▶ TASK DESCRIPTION:
Report every line below that carries the word "Drug".

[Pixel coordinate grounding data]
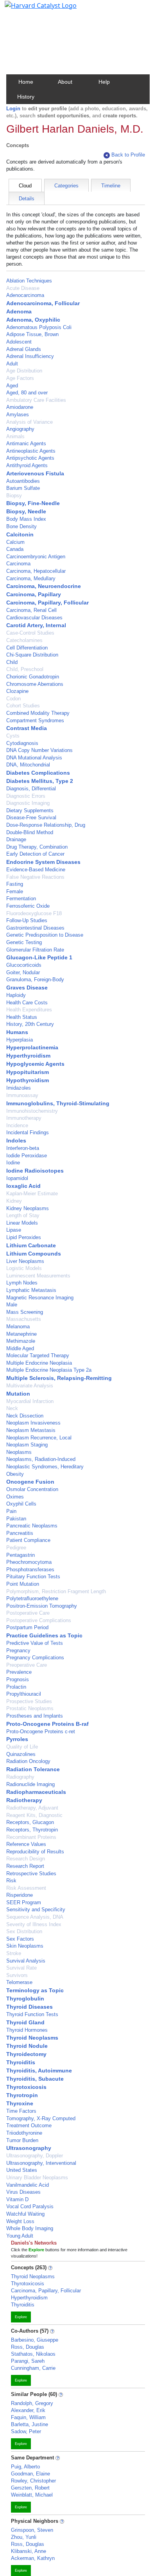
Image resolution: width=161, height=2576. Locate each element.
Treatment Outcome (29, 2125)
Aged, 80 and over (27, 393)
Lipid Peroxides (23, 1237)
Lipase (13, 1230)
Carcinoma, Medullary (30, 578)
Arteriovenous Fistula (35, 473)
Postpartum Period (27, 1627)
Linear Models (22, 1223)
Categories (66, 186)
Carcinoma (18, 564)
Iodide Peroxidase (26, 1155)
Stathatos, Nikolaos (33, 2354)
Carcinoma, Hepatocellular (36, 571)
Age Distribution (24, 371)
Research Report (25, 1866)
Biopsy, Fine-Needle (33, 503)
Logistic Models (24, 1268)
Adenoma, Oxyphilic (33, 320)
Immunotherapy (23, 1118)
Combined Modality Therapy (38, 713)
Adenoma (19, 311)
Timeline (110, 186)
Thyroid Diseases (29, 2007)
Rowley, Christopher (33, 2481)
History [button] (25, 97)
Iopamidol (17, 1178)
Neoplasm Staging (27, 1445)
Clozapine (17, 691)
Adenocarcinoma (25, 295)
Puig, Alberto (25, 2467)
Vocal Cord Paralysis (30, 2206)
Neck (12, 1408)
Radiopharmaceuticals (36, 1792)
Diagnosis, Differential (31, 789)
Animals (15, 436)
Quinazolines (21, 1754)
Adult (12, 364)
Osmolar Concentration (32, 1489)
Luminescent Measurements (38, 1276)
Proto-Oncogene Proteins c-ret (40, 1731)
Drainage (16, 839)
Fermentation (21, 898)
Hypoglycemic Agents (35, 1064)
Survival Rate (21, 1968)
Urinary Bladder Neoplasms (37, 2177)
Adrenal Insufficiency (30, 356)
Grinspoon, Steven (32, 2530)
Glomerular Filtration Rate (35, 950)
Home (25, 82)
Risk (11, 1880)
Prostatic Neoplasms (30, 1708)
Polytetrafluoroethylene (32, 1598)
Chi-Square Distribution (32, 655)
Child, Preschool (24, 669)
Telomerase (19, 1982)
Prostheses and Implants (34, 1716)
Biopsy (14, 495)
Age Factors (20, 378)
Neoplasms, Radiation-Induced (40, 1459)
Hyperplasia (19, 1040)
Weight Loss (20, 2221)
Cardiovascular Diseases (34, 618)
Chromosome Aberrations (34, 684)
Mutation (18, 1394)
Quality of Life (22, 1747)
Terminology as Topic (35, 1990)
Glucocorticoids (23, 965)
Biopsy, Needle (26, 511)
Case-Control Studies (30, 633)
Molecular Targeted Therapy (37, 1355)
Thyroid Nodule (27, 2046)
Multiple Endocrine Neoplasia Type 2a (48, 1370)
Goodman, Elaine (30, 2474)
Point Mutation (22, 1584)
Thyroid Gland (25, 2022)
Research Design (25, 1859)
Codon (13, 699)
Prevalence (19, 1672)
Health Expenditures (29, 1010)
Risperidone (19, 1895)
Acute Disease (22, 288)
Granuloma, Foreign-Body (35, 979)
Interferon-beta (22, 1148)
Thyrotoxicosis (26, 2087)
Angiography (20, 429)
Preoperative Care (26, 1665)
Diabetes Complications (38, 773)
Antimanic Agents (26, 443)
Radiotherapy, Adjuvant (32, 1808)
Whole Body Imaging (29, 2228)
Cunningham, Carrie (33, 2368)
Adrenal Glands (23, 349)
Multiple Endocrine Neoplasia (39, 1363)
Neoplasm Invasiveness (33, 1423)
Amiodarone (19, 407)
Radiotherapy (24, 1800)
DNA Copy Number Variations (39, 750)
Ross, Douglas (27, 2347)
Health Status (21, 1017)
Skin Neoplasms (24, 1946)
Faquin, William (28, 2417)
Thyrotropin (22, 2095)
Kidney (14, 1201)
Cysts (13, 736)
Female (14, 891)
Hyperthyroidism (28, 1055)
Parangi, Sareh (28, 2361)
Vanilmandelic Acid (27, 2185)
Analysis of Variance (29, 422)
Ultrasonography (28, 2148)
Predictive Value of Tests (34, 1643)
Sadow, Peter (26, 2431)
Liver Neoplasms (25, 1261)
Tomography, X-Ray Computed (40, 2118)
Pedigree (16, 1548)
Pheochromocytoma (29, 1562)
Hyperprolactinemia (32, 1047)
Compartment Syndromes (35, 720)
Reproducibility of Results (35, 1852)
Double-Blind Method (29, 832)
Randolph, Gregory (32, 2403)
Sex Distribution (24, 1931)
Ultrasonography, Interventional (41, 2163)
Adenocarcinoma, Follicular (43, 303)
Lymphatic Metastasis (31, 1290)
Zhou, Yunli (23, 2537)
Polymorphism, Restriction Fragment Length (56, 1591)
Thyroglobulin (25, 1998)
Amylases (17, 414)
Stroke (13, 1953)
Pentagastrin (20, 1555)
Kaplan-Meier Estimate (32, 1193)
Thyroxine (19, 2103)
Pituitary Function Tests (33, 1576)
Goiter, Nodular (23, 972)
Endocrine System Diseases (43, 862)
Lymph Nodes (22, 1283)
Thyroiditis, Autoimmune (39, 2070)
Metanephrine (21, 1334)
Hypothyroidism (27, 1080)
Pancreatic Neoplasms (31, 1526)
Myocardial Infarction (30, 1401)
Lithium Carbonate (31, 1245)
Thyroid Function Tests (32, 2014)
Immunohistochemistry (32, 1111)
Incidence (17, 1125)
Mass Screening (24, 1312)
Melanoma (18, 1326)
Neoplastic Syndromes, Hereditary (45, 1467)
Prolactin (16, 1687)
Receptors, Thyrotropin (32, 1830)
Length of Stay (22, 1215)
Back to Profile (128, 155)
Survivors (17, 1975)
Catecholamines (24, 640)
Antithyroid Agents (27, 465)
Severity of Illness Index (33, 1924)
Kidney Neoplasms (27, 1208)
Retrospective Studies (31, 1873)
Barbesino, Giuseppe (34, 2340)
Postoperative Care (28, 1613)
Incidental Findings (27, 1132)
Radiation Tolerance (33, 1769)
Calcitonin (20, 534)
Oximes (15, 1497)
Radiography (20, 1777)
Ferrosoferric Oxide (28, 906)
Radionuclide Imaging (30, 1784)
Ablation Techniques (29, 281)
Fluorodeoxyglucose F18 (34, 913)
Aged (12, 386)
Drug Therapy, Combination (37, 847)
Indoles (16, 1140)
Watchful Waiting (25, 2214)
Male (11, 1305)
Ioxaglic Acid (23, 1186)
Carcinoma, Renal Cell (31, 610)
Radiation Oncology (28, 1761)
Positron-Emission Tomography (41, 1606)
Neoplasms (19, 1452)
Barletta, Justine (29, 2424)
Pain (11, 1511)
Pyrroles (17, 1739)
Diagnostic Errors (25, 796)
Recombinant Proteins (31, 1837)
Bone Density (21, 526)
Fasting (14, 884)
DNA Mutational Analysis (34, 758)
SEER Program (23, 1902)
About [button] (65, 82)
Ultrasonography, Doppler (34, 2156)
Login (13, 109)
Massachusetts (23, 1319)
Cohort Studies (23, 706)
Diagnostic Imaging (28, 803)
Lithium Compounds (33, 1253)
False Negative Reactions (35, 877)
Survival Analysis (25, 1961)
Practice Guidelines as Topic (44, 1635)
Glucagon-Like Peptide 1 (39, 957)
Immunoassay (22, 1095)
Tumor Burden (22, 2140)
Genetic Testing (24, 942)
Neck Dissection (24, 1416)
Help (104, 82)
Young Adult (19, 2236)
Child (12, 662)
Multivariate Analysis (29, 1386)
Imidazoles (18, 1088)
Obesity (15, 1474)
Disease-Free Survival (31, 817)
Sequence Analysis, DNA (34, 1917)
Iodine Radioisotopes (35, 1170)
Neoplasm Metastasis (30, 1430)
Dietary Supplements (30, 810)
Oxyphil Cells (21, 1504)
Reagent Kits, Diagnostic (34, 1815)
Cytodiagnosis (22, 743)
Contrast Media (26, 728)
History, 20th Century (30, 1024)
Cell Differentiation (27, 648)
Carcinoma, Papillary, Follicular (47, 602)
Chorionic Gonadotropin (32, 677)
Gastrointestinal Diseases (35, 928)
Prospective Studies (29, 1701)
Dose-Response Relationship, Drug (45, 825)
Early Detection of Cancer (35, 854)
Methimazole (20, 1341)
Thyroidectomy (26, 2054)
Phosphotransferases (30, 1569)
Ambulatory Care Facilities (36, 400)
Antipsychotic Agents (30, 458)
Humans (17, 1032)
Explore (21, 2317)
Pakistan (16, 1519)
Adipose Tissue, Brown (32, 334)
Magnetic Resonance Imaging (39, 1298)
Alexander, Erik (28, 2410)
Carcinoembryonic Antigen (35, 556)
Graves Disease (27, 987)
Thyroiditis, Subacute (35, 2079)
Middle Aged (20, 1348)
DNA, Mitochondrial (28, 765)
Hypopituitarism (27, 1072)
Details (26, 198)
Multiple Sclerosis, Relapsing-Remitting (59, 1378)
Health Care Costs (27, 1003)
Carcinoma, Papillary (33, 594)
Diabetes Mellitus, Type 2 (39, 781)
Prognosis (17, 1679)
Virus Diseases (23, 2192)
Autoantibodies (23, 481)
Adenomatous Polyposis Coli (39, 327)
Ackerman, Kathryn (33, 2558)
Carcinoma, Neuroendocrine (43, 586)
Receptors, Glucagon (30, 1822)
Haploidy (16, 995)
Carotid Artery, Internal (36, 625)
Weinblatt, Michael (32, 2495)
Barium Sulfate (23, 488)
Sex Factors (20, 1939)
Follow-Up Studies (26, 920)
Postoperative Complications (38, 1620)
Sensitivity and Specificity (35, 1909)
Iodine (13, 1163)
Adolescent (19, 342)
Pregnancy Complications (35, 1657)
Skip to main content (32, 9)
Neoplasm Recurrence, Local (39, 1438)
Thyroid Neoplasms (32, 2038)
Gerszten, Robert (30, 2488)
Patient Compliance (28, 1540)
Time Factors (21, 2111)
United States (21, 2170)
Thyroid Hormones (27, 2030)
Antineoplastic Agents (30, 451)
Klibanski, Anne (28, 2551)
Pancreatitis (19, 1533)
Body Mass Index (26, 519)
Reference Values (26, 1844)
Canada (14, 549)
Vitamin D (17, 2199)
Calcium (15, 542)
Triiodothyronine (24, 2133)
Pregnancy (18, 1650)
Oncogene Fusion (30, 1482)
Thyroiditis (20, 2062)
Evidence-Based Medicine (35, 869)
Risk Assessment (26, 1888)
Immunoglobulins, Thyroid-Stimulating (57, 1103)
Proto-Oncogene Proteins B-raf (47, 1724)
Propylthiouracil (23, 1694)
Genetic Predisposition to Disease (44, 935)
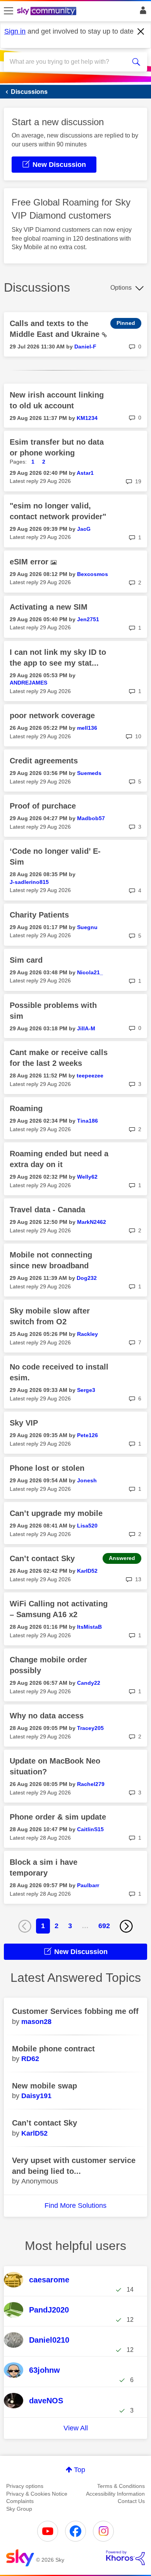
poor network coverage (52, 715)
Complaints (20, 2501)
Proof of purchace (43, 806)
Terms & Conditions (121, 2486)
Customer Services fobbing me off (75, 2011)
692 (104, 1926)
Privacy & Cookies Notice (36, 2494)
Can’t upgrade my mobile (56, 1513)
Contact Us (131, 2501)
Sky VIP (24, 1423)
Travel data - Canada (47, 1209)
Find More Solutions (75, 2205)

▶ RESULT FOR THIS EXERCISE:
Drug Therapy, Combination (37, 847)
Dose-Response Relationship, Drug (45, 825)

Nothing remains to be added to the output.